DATA SUPPLIED:
····················

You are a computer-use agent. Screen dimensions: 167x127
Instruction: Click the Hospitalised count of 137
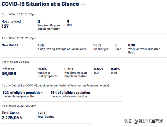tap(5, 26)
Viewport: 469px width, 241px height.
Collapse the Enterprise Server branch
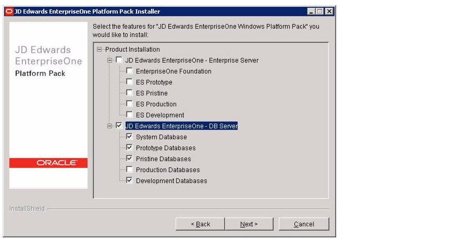tap(110, 60)
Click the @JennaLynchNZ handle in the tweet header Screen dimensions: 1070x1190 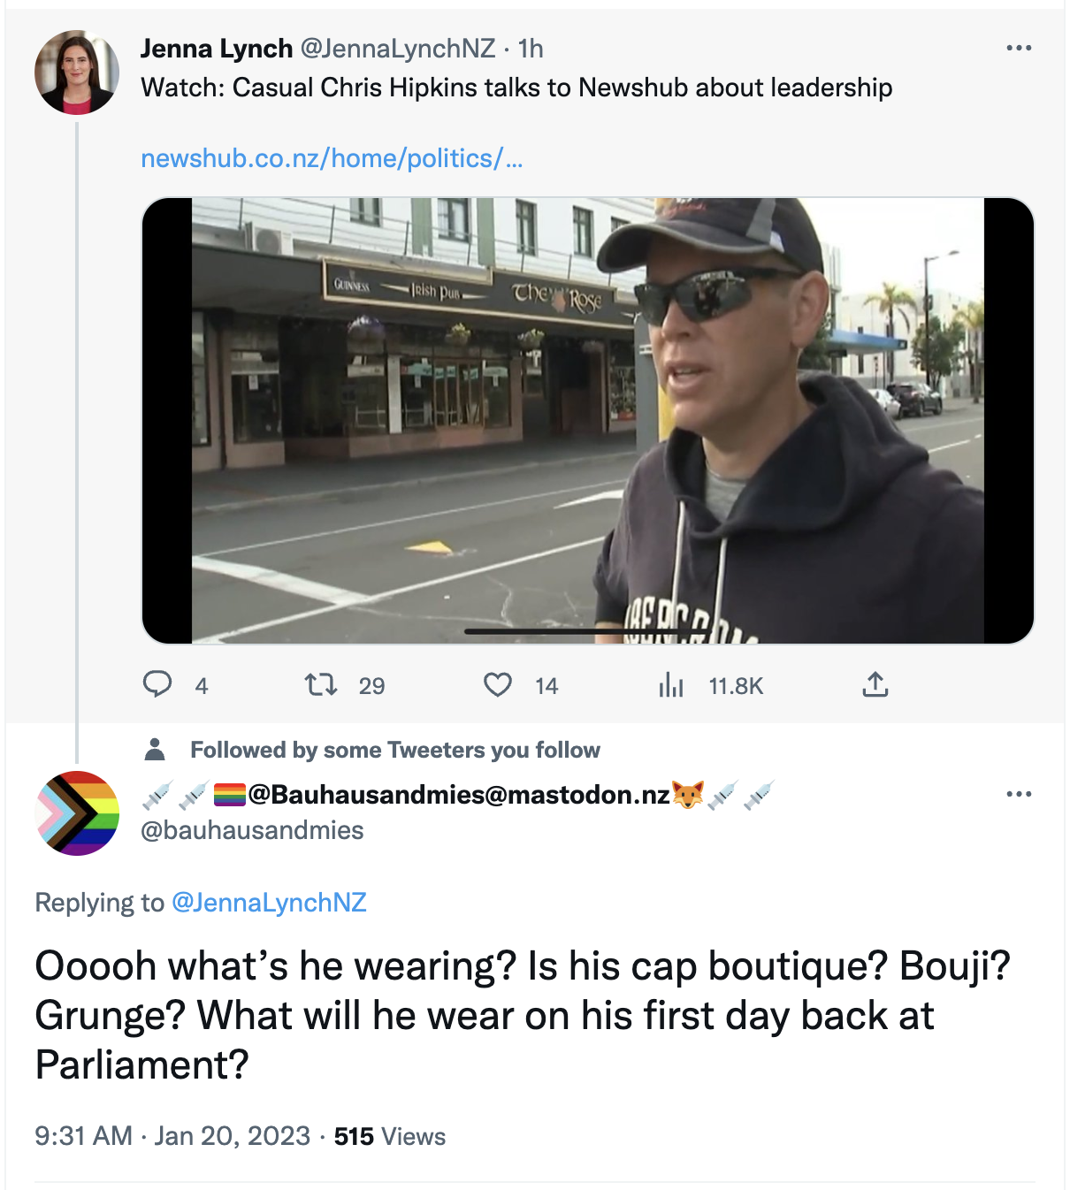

····················

Each entry must be retyped word for word, with every image omitted.

SOLVED PROBLEM:
You are a computer-use agent. Screen dimensions: 167x127
Instruction: Click the Hospitalised count of 137
tap(5, 26)
Viewport: 469px width, 241px height.
Collapse the Enterprise Server branch
tap(110, 60)
Click the @JennaLynchNZ handle in the tweet header Screen dimensions: 1070x1190 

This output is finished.